Ces mots sont criés par Mamá Elena qui croit à tort Tita enceinte du fils illégitime de Pedro. Couchard soutient que les menaces et les injures agissent, pour la figure maternelle, comme si elles s’infiltraient véritablement dans la chair de la fautive «pour en expulser le mauvais» (Couchard, 1991: 83). Les filles ainsi terrorisées et violentées désirent puissamment la mort de leur mère. Empêchée par ses propres parents de vivre son grand amour avec José Trevino, parce que la mère du jeune homme est noire, Mamá Elena est forcée à la place d’épouser Juan de la Garza. Elle impose un destin similaire au sien à ses enfants et prend la décision de lier Rosaura, la sœur de Tita, au fiancé de celle-ci. Elle poussera la violence plus loin encore en obligeant la benjamine à être confrontée au mariage de l’homme qu’elle aime, puisque tous et toutes habiteront sous le même toit. En conséquence, une rivalité exacerbée se développera entre les deux sœurs, car elles se battront pour l’attention du jeune homme, ce qui les condamne toutes les deux au malheur. Si la matriarche est intransigeante avec ses trois filles (et avec tout le monde), elle réserve un traitement particulièrement sadique à sa plus jeune, qu’«elle avait commencé à […] tuer dès l’enfance, à petit feu» (CA, 59). 

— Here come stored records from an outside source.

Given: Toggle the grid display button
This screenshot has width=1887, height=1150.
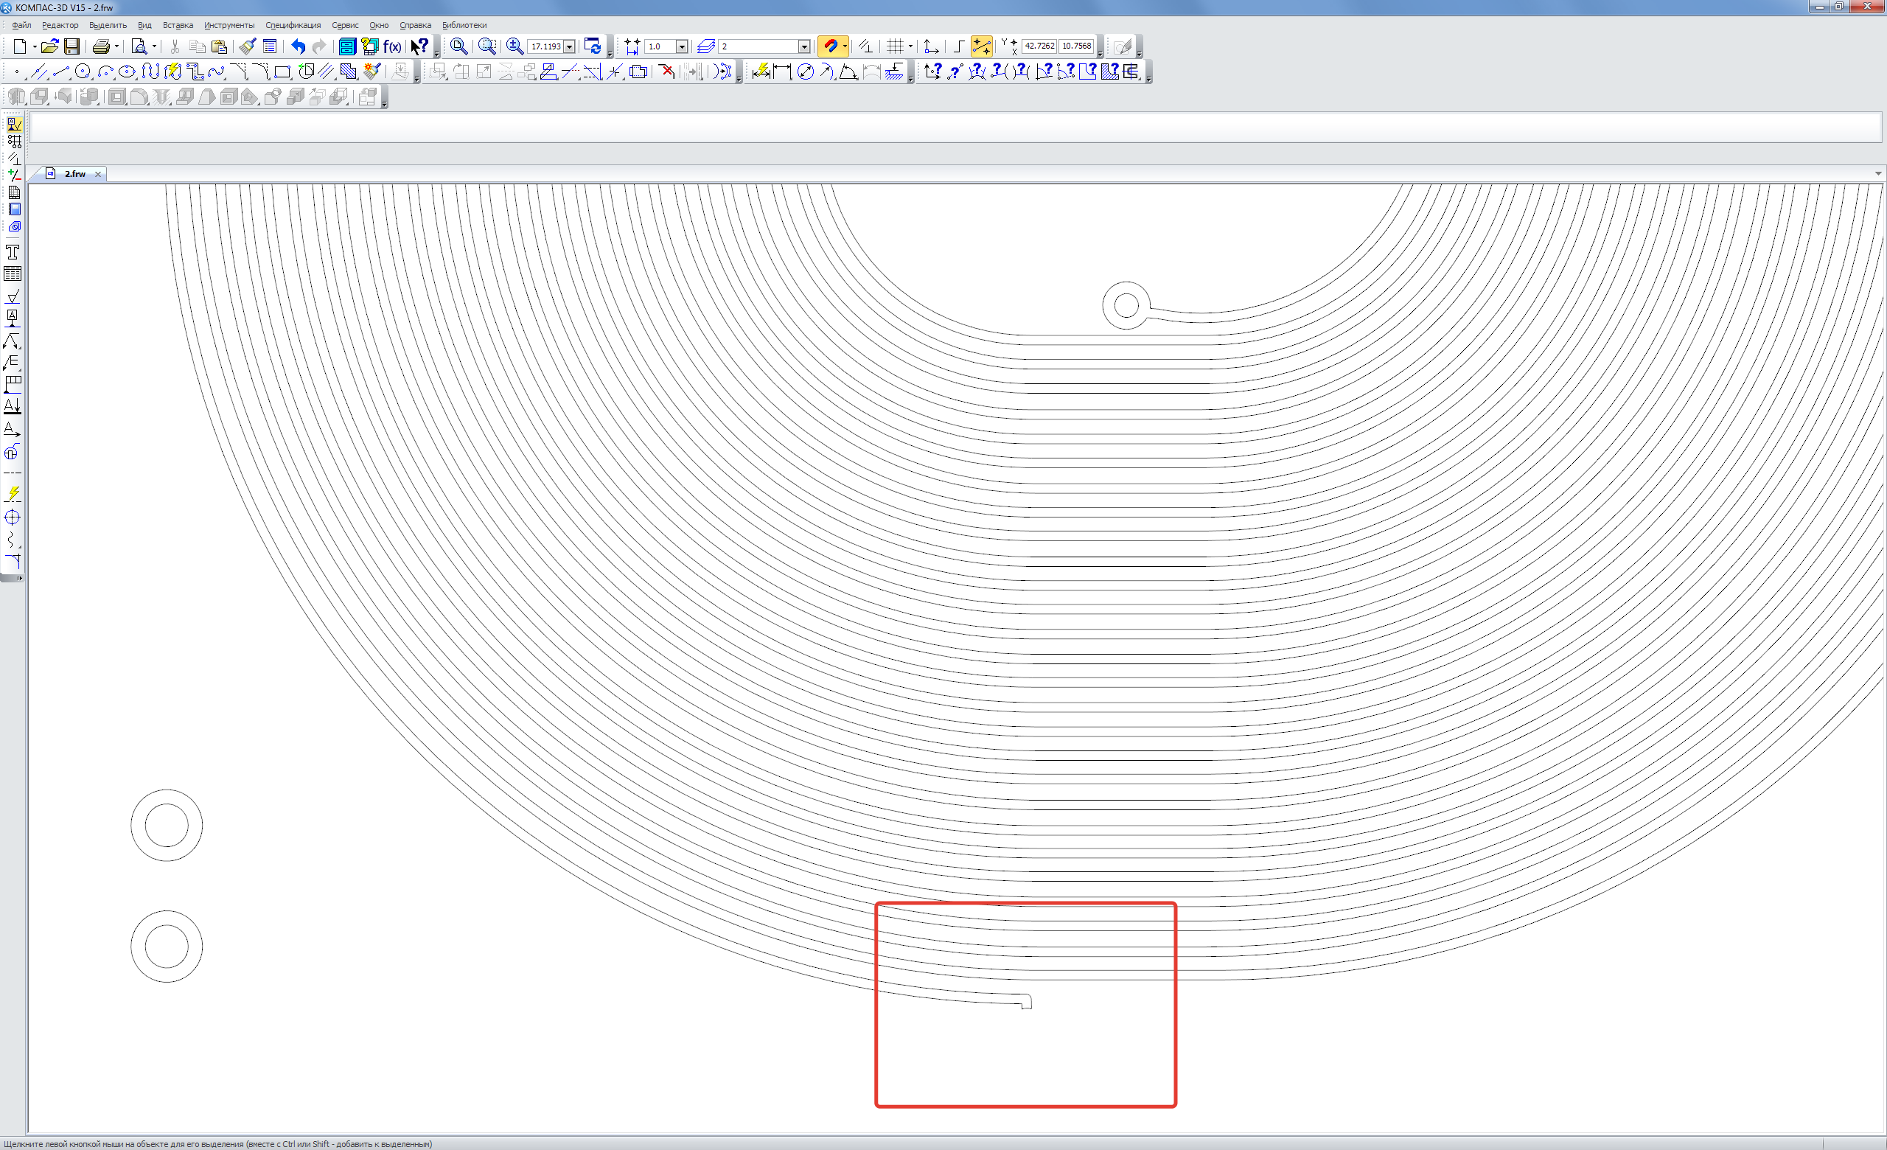Looking at the screenshot, I should (894, 47).
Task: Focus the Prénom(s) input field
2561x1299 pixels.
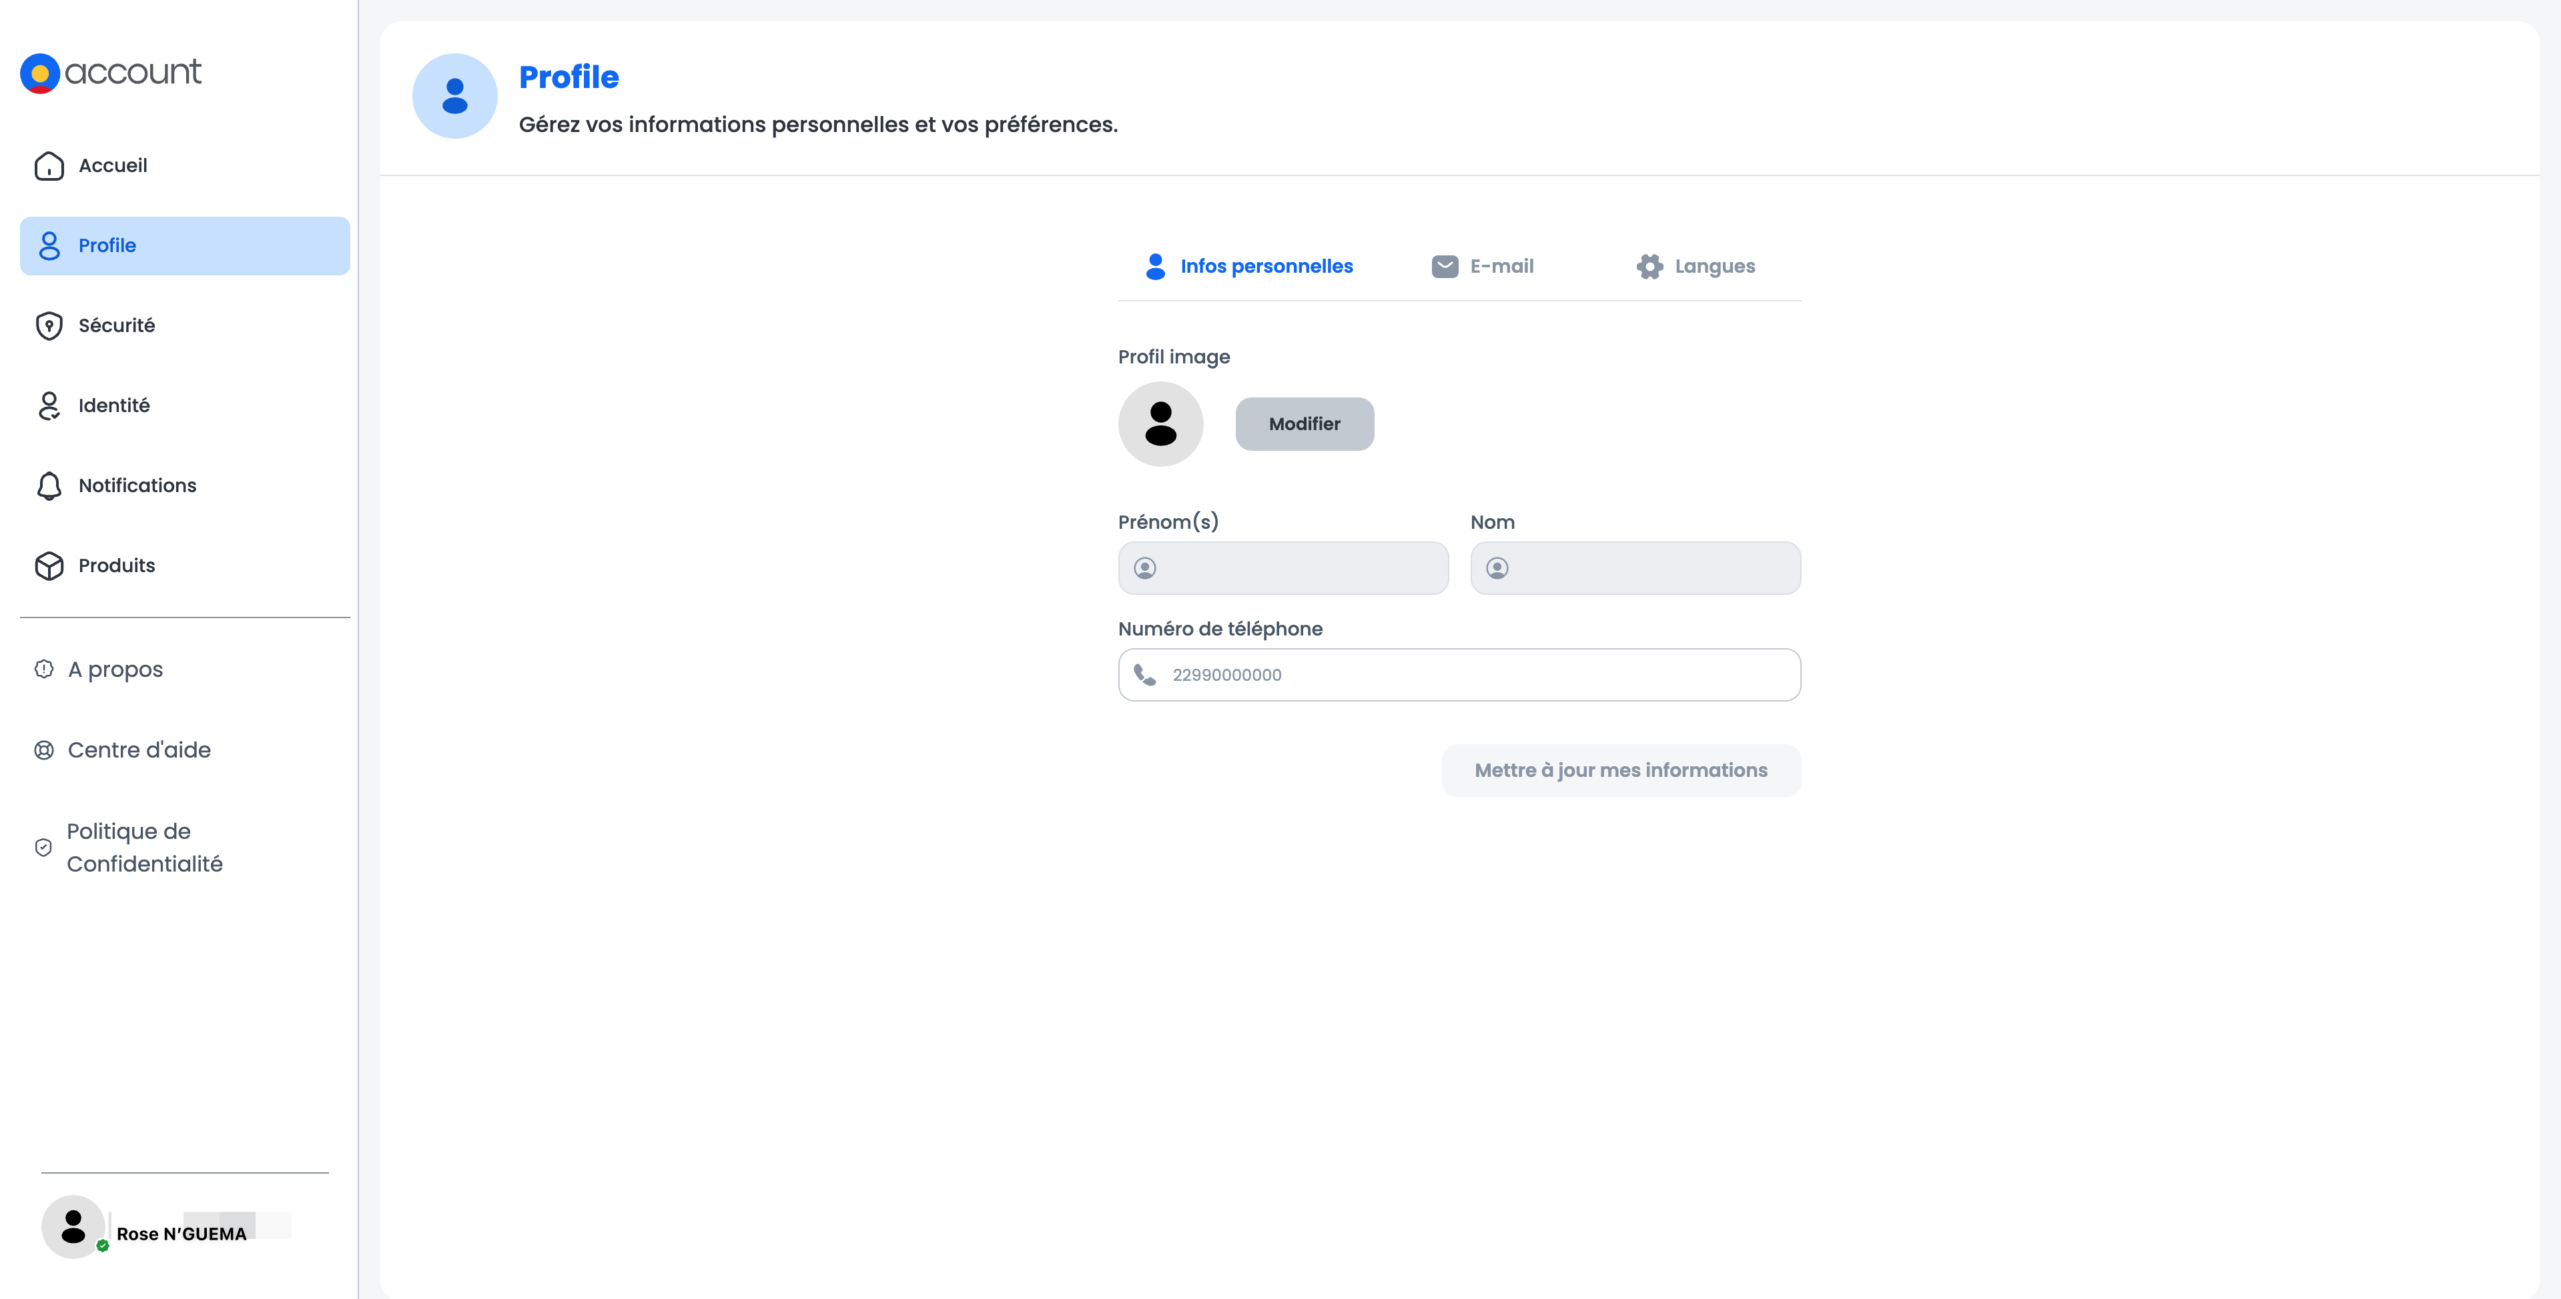Action: coord(1297,568)
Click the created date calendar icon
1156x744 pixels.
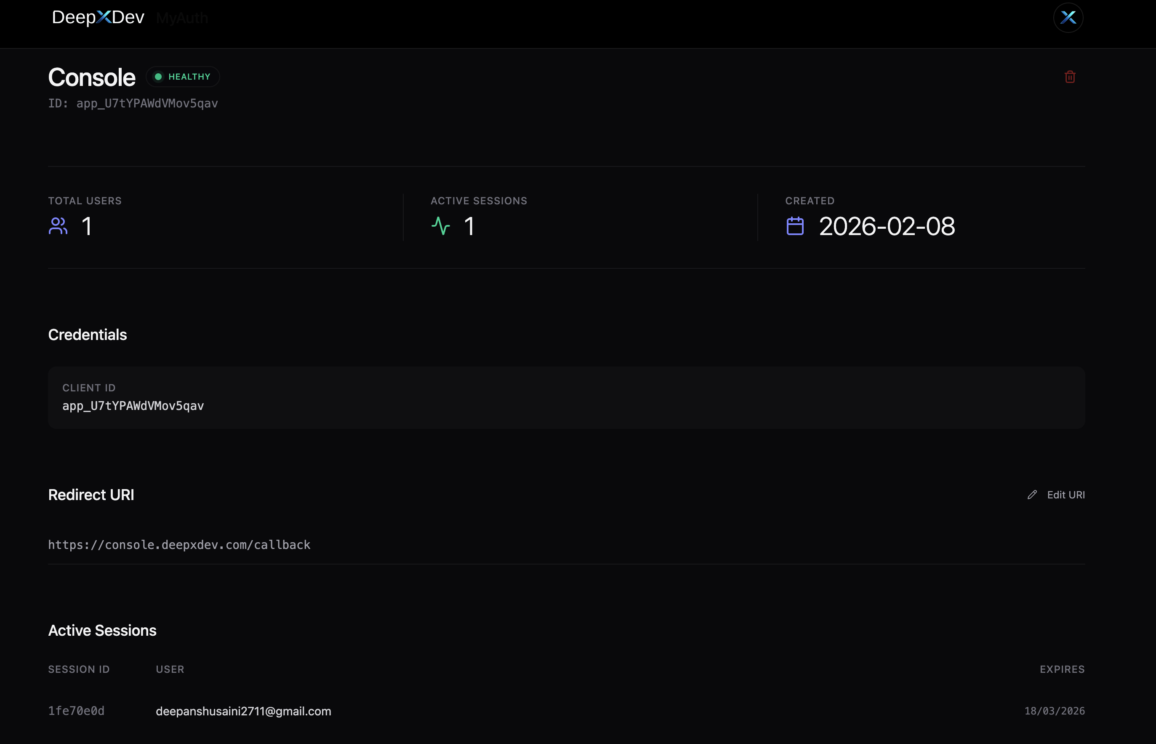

Cruelle, «quand il s’agissait de couper, démanteler, démembrer, ravager, servir, sectionner, bouleverser ou détruire quelque chose, Mamá Elena était une experte» (CA, 108). Justifiée dans ses actes par la tradition, elle traite Tita comme son esclave. En plus d’être la cuisinière de la maisonnée, elle doit accomplir quantité de tâches, qu’elle seule est autorisée à performer. La cérémonie du bain, par exemple, requiert de remplir la baignoire, de laver le corps de la mère, de repasser ses vêtements et de brosser ses cheveux, étapes qui ne sont jamais réalisées à la hauteur des attentes maternelles. Mamá Elena lui refuse la moindre marque de tendresse et prend un malin plaisir à lui retirer tout ce qu’elle possède. Elle ira jusqu’à renvoyer Roberto de la maison, le fils de Pedro et de Rosaura, «qui était plus à elle qu’à personne» (CA, 89). C’est en effet Tita qui s’occupe du bébé et qui le nourrit, ses seins procurant de façon «inexplicable» (CA, 87) du lait pour le petit affamé. Mamá Elena, attentive aux rapprochements que cette situation entraîne entre Pedro et Tita, forcera le déménagement de Rosaura, de Pedro et de Roberto à San Antonio, au Texas. Loin de Tita, sa source de nourriture, Roberto périt rapidement, événement qui plonge la mère de substitution dans une colère sourde. Elle se révolte pour la première fois, hurle qu’elle en a assez des règles de Mamá Elena et l’accuse de la mort de Roberto, ce à quoi la matriarche répond en lui brisant le nez avec une cuillère de bois. Tita se réfugie dans le pigeonnier et refuse de le quitter, le regard égaré, traumatisée par cette perte qui marque pour elle l’apogée de la violente emprise dont elle est prisonnière. Elle gave jusqu’à la mort un pigeonneau qu’elle a amené avec elle et persiste à presser des vers contre son bec alors même que la vie a quitté depuis longtemps son petit corps. L’épisode semble révéler son sentiment de culpabilité lié au décès du bébé, qu’elle n’a pu continuer d’alimenter. 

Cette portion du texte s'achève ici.